The data below contains pictures, which are to be skipped; the lines starting at the line with "Where should I click to: Open" and ending at the line with "Given: Open map settings gear in status bar" are to be output exactly, both ends included.

▸ **Data for processing**

[Start of Attachment]

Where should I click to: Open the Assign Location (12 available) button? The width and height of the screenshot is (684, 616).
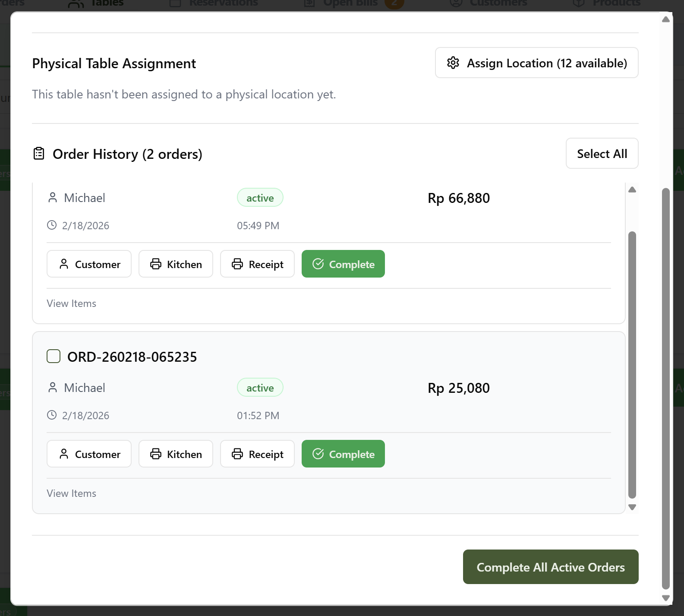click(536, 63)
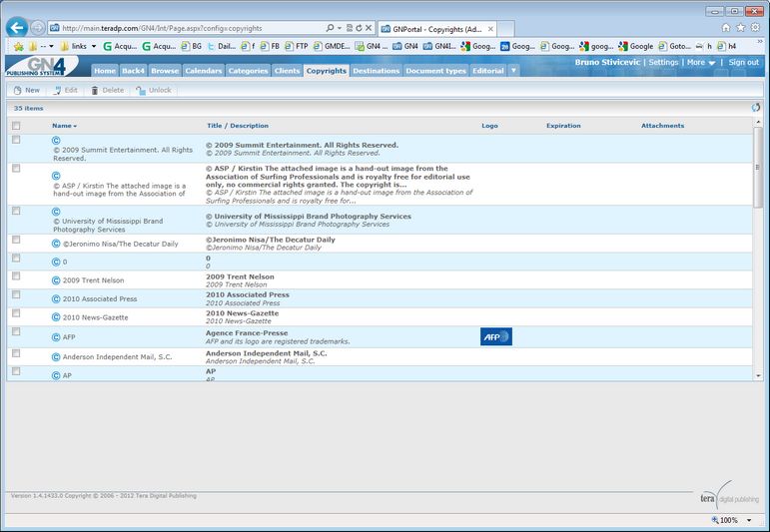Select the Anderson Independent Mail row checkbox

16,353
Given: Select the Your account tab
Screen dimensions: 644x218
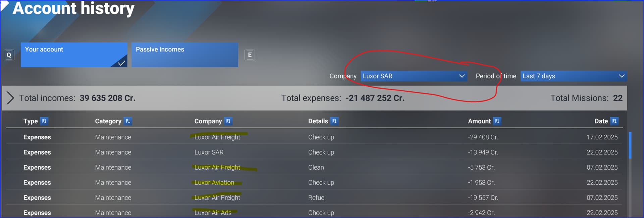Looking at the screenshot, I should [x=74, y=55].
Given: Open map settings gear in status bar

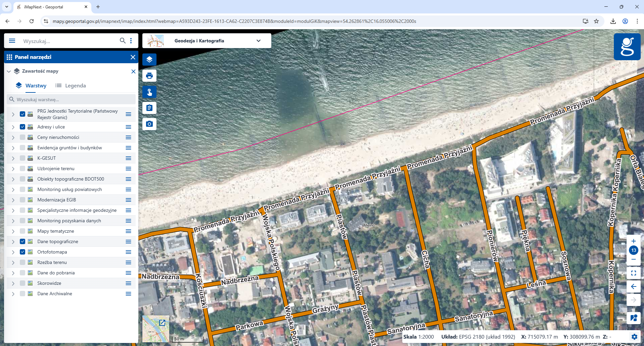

[End of Attachment]
[Start of Attachment]

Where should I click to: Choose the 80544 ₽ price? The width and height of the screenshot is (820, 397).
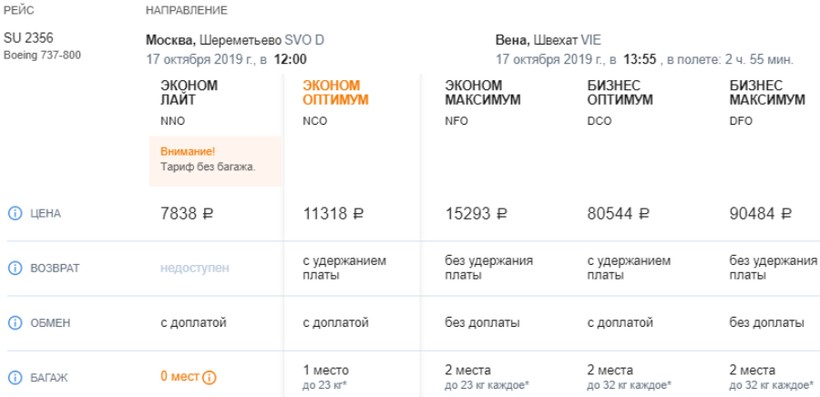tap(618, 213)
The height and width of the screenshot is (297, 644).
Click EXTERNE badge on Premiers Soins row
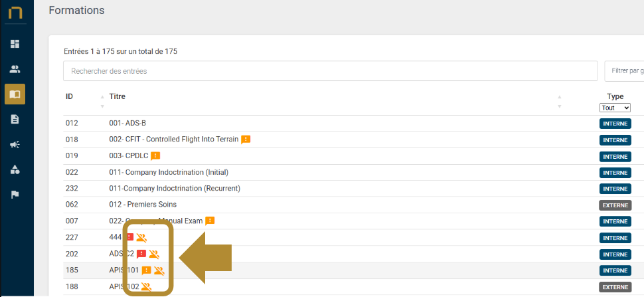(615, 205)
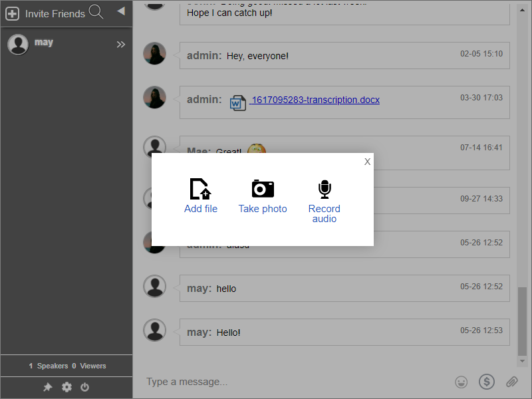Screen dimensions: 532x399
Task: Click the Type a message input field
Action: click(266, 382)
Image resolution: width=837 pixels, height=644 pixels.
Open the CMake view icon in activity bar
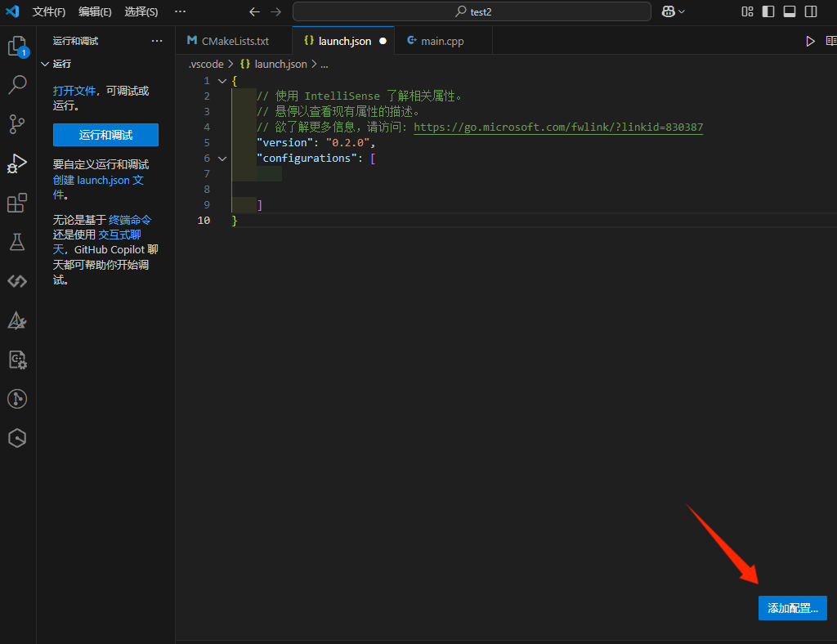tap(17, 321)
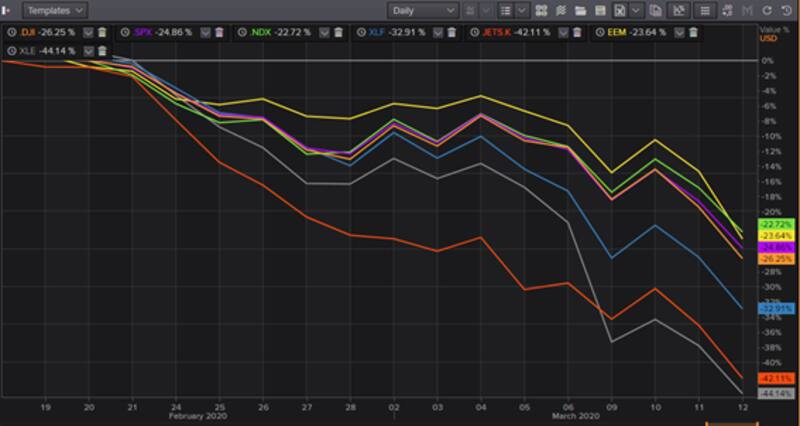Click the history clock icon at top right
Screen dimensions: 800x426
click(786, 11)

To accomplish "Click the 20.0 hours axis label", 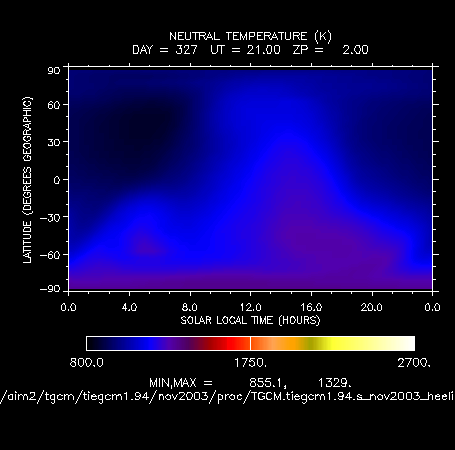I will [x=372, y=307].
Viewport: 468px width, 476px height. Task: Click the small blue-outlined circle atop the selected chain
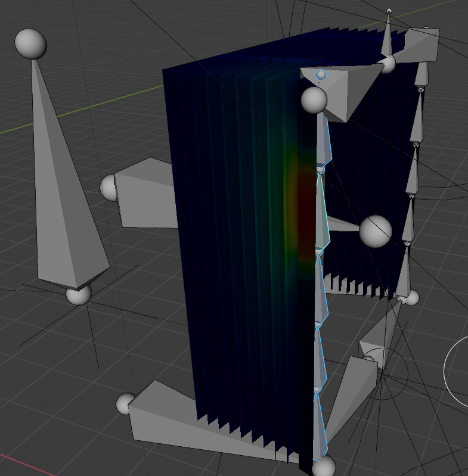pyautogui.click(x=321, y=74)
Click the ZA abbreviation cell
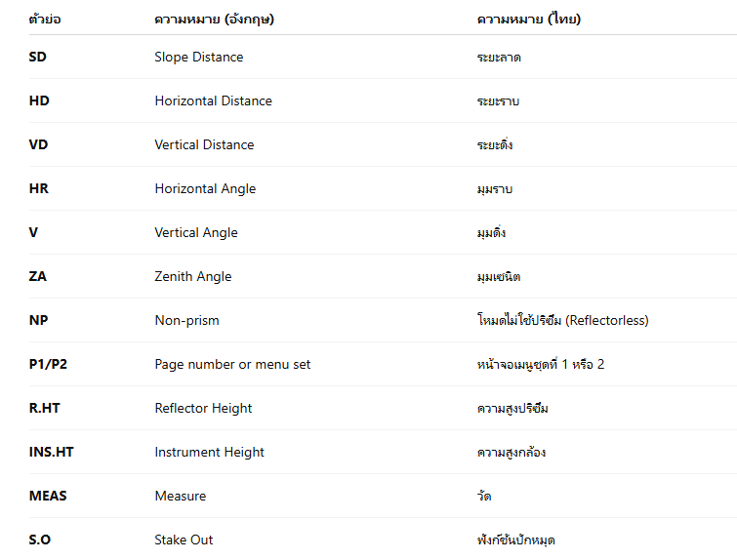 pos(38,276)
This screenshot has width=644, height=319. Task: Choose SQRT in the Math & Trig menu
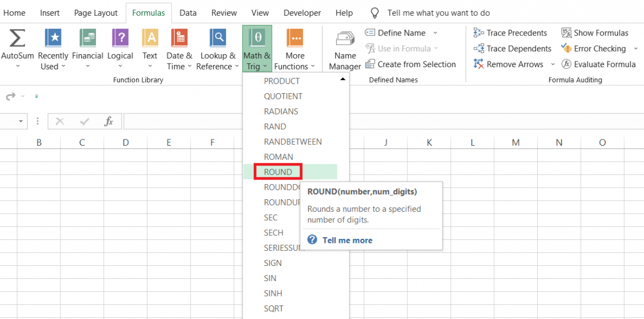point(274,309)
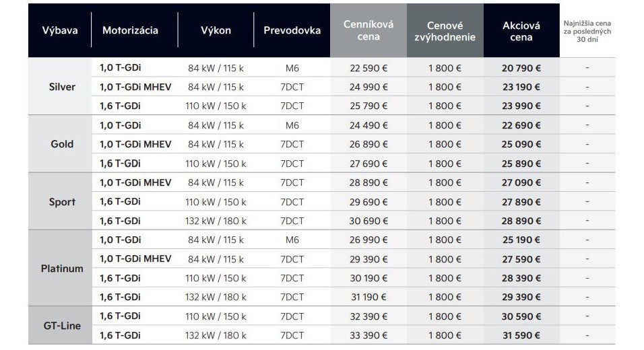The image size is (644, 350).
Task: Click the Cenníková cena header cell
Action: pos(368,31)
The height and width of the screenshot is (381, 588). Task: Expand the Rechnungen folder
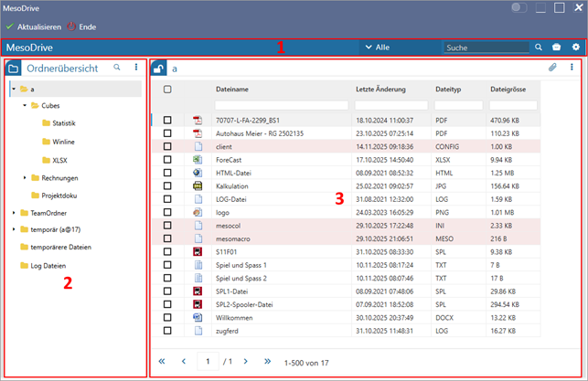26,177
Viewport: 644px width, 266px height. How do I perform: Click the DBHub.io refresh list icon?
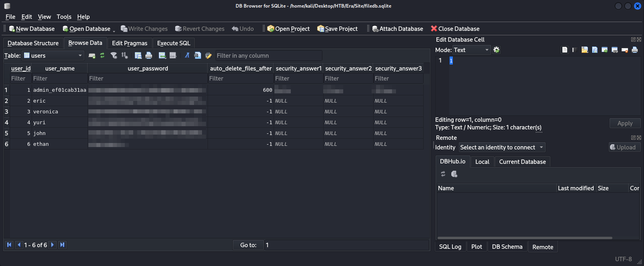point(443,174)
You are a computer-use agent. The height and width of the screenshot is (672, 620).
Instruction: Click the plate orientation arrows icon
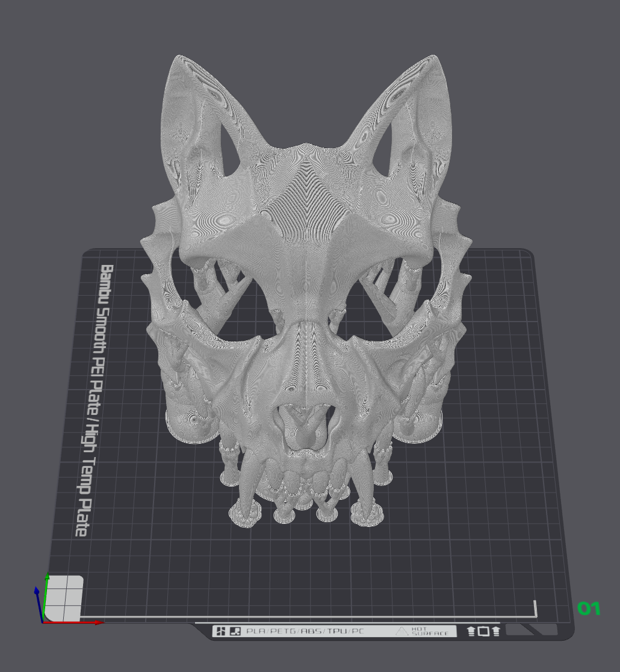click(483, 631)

[End of Attachment]
[Start of Attachment]

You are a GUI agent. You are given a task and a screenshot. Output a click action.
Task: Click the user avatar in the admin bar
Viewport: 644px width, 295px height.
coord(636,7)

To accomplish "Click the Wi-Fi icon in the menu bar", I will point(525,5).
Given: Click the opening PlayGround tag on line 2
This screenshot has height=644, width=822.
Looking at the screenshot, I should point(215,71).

[End of Attachment]

▸ **Answer space**
Where should I click to: Open the Assign Location (12 available) button? The width and height of the screenshot is (684, 616).
click(536, 63)
Select the Anderson Independent Mail row checkbox

16,353
Given: Select the Your account tab
Screen dimensions: 644x218
Looking at the screenshot, I should [x=74, y=55].
Given: Open map settings gear in status bar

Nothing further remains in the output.